- _Instructions_
• A. Please answer these questions using the guitar interview below, marking your answers (i), (ii), (iii):
(i) According to Thayil, when did platinum records become a big issue?
(ii) What does Klett say he is jealous of?
(iii) What does Cantrell say there is still room for?
• B. Name every person who speaks in the guitar interview below.
• C. Write the next few exchanges of the guitar interview below, following on from Vai's reply.

# START OF Provided passage

THAYIL: You know what's interesting about this? In the Sixties, the market was a bit small and naive; the only people who bought up pop music records were younger. So the idea of a platinum record - a million selling record - was scarce. That only became a big issue in the mid-to-late Seventies, where you had a number of platinum records. I just looked at Billboard an hour ago and there are so many multi-platinum albums now.
CANTRELL: Seven of eight million, yeah.
THAYIL: So the market really grew. The idea of buying pop records - rock records - in the mid-to-late Sixties only appealed to a certain age group, basically. That age group is now 20 years older and they have children - and they're all buying pop records. So when you talk about the Sixties being a great guitar decade, of course it was. But it's not that the Seventies didn't have great guitar innovations or great guitar playing going on. It's just that the market grew more refined. You had the capacity to sell millions of records and the record companies knew that. So they developed the kind of artists who could sell that many records. And it wasn't always guitar-oriented music.
KLETT: One thing I'm really jealous of is that, back then, they had the opportunity to innovate and do something new. Whereas nowadays, people have pretty much done everything on the guitar that can be done.
CANTRELL: That's true, but there's still room for personal interpretation.
VAI: Oh, I agree with that.

# END OF Provided passage
# START OF Rows

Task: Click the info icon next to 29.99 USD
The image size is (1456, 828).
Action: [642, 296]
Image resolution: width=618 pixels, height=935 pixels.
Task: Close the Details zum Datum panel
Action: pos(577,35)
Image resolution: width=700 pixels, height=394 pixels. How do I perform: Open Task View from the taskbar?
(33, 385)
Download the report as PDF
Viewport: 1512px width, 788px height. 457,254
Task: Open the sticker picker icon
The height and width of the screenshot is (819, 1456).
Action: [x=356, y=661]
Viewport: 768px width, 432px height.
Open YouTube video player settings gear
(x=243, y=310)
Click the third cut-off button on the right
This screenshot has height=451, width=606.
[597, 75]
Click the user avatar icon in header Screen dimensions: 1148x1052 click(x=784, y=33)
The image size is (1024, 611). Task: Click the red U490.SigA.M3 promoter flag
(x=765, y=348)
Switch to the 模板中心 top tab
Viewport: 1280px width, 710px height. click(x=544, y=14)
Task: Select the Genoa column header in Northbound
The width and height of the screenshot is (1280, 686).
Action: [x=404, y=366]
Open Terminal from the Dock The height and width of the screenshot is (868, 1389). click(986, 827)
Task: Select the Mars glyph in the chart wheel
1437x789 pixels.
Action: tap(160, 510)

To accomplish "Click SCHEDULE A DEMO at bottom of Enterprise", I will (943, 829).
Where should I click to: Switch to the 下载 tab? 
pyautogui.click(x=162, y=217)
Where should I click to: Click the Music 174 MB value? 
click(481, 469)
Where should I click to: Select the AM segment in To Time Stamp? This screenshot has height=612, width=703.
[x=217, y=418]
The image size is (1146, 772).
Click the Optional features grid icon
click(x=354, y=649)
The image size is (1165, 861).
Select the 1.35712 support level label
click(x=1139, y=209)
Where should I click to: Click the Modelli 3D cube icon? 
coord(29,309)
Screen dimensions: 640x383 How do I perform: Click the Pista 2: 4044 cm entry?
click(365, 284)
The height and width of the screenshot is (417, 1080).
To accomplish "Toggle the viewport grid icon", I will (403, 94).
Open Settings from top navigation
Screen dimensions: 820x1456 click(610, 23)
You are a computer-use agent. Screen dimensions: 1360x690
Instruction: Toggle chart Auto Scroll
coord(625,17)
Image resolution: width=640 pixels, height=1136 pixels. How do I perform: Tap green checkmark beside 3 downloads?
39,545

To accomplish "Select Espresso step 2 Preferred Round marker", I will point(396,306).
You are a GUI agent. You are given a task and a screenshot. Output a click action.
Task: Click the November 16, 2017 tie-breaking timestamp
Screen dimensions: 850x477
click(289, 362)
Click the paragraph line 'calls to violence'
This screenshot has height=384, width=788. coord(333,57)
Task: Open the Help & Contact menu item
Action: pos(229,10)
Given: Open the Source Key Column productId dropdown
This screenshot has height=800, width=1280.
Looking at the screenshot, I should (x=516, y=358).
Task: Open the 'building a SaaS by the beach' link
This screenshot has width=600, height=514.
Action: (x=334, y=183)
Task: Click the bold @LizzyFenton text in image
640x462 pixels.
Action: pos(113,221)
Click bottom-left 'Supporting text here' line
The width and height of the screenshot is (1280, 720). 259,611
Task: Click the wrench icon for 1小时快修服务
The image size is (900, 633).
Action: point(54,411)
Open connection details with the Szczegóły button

# END OF Rows

- _Per-task answers_
• A.
(i) In the mid-to-late Seventies.
(ii) That back then, they had the opportunity to innovate and do something new.
(iii) Personal interpretation.

• B. Thayil, Cantrell, Klett, Vai

• C.
KLETT: It's like a style thing, you know?
GW: Where does a player's original style come from? Is it something you can consciously shape? Or does it just happen?
CANTRELL: I don't think it's something you can consciously shape. It think if you try to do that it just becomes to self-indulgent, self-important. Every young guitar player starts out by imitating someone else. I started by imitating AC/DC and Kiss. But eventually you reach a point where you take a stab at doing something all your own. Then you write some really shitty tunes. (GENERAL LAUGHTER) But if you have the stubbornness to keep going at it... I can only speak for myself, but eventually I reached a stage where there was actually something of me in there. I think it's important for every guitarist to try and reach that stage, instead of just trying to do what's cool or hot at the time. It's cool to learn and borrow from what came before you. But hopefully you can get to the point where you can be a part of that tradition and pass it on to someone else.
KLETT: I also think that you draw a lot of influence from the people you play with. So many guitarists I grew up with were really an important part of my development.
VAI: Same here.
KLETT: I never took formal lessons, but I have to tip my hat to all the people I watched and the guys I jammed with who would show me a riff here and there. They were probably bigger influences than the bands I was listening to at the time, like Kiss or AC/DC.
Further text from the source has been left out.